Chrome Network Bug Triage

The Chrome network team uses a two day bug triage rotation. The main goals are to identify and label new network bugs, and investigate network bugs when no label seems suitable.

Responsibilities

Required:

  • Identify new crashers
  • Identify new network issues.
  • Request data about recent Cr-Internals-Network issue.
  • Investigate each recent Cr-Internals-Network issue.
  • Monitor UMA histograms and Chirp/Gasper alerts.

Best effort:

  • Investigate unowned and owned-but-forgotten net/ crashers
  • Investigate old bugs
  • Close obsolete bugs.

All of the above is to be done on each rotation. These responsibilities should be tracked, and anything left undone at the end of a rotation should be handed off to the next triager. The downside to passing along bug investigations like this is each new triager has to get back up to speed on bugs the previous triager was investigating. The upside is that triagers don't get stuck investigating issues after their time after their rotation, and it results in a uniform, predictable two day commitment for all triagers.

Details

Required:

  • Identify new crashers that are potentially network related. You should check the most recent canary, the previous canary (if the most recent less than a day old), and any of dev/beta/stable that were released in the last couple of days, for each platform. File Cr-Internals-Network bugs on the tracker when new crashers are found.

  • Identify new network bugs, both on the bug tracker and on the crash server. All Unconfirmed issues filed during your triage rotation should be scanned, and, for suspected network bugs, a network label assigned. A triager is responsible for looking at bugs reported from noon PST / 3:00 pm EST of the last day of the previous triager's rotation until the same time on the last day of their rotation.

  • Investigate each recent (new comment within the past week or so) Cr-Internals-Network issue, driving getting information from reporters as needed, until you can do one of the following:

    • Mark it as WontFix (working as intended, obsolete issue) or a duplicate.

    • Mark it as a feature request.

    • Remove the Cr-Internals-Network label, replacing it with at least one more specific network label or non-network label. Promptly adding non-network labels when appropriate is important to get new bugs in front of someone familiar with the relevant code, and to remove them from the next triager's radar. Because of the way the bug report wizard works, a lot of bugs incorrectly end up with the network label.

    • The issue is assigned to an appropriate owner.

    • If there is no more specific label for a bug, it should be investigated until we have a good understanding of the cause of the problem, and some idea how it should be fixed, at which point its status should be set to Available. Future triagers should ignore bugs with this status, unless investigating stale bugs.

  • Monitor UMA histograms and Chirp/Gasper alerts.

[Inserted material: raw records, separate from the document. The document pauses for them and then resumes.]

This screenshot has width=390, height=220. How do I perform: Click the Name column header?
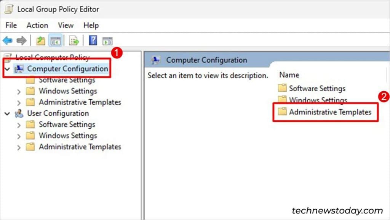[289, 74]

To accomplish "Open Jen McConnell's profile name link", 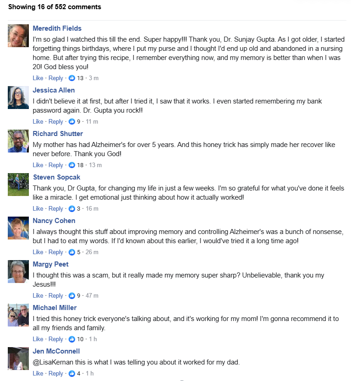I will (x=56, y=351).
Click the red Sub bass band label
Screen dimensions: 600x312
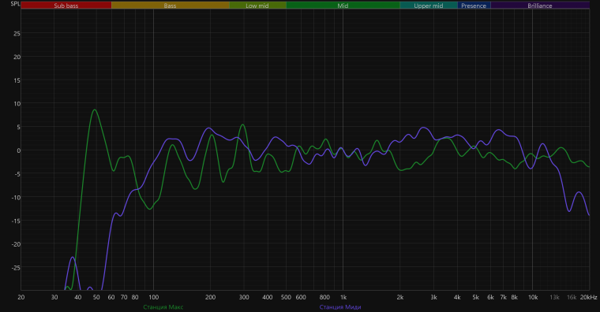click(x=66, y=6)
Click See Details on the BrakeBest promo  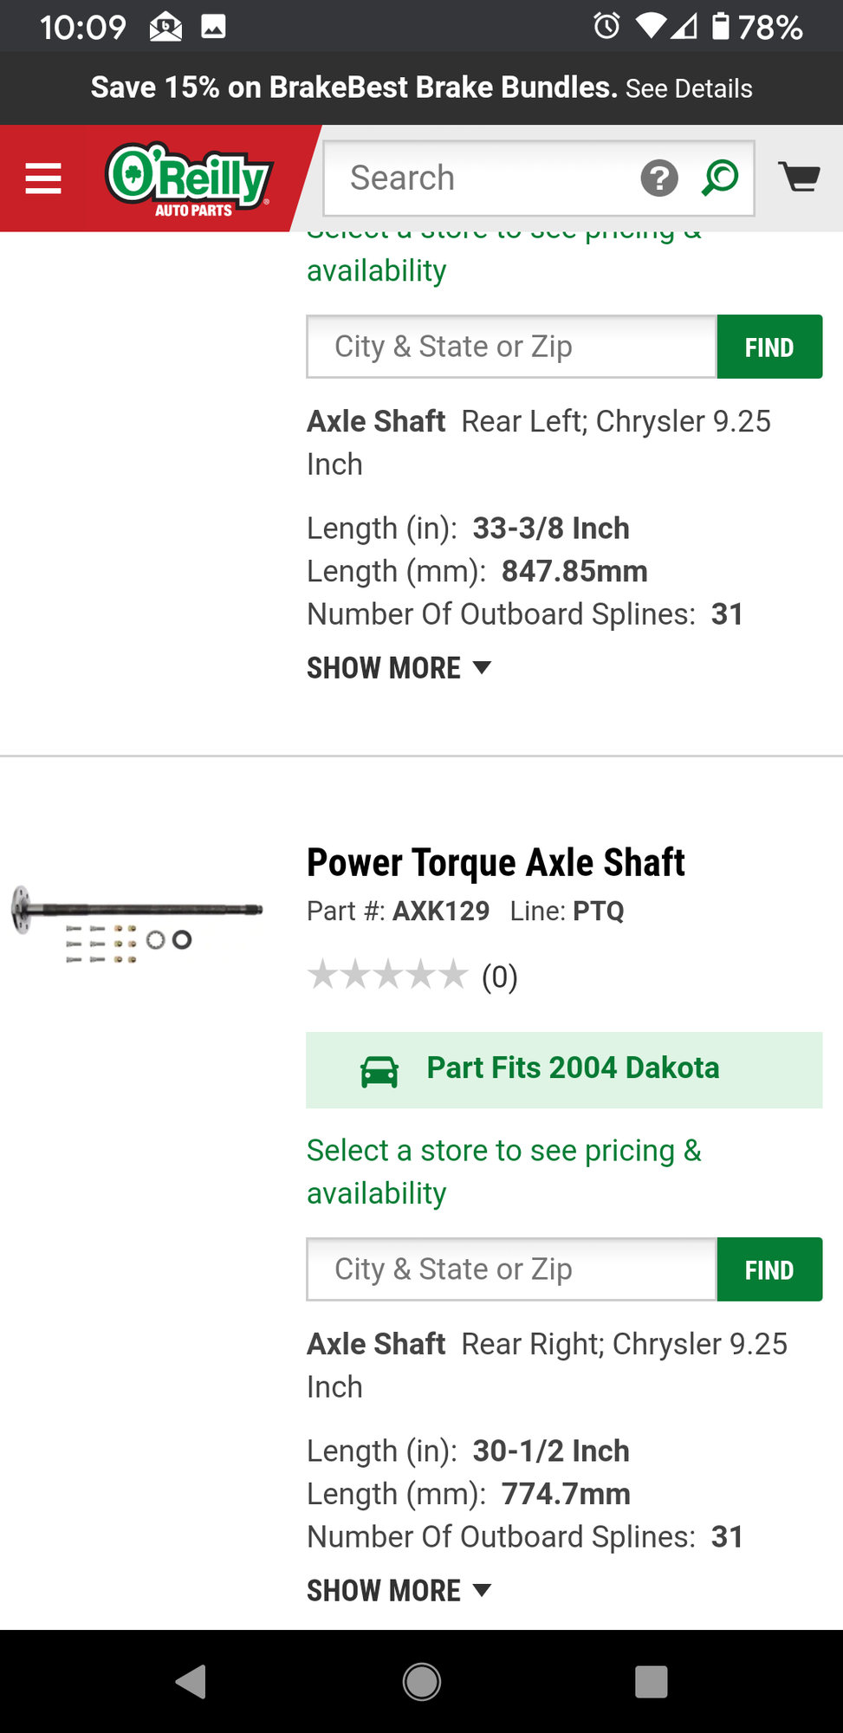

    • For each Chirp and Gasper alert that fires, the triager should determine if the alert is real (not due to noise), and file a bug with the appropriate label if so. Note that if no label more specific than Cr-Internals-Network is appropriate, the responsibility remains with the triager to continue investigating the bug, as above.

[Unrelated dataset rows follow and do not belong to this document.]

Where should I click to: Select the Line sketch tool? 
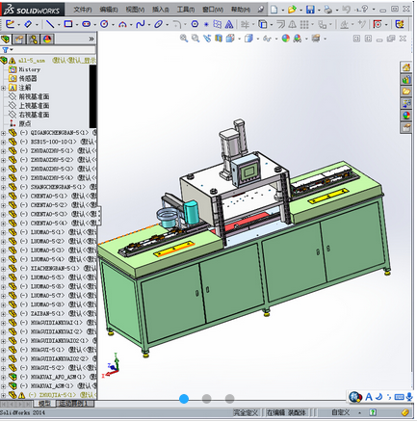click(x=50, y=24)
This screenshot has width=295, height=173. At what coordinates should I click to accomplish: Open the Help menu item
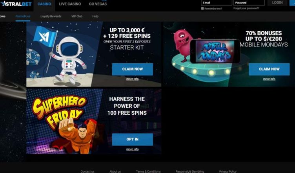click(95, 17)
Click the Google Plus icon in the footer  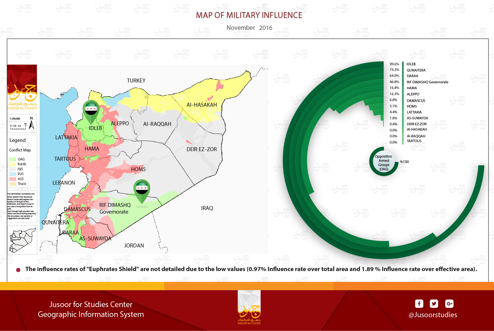pos(449,304)

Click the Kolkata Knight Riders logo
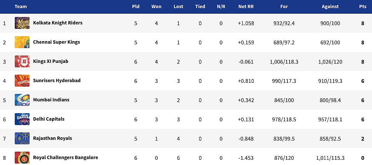pos(22,23)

Best Effort (As you have time):

  • Investigate unowned and owned but forgotten net/ crashers that are still occurring (As indicated by go/chromecrash), prioritizing frequent and long standing crashers.

  • Investigate old bugs, prioritizing the most recent.

  • Close obsolete bugs.

If you‘ve investigated an issue (in code you don’t normally work on) to an extent that you know how to fix it, and the fix is simple, feel free to take ownership of the issue and create a patch while on triage duty, but other tasks should take priority.

See bug-triage-suggested-workflow.md for suggested workflows.

See bug-triage-labels.md for labeling tips for network and non-network bugs.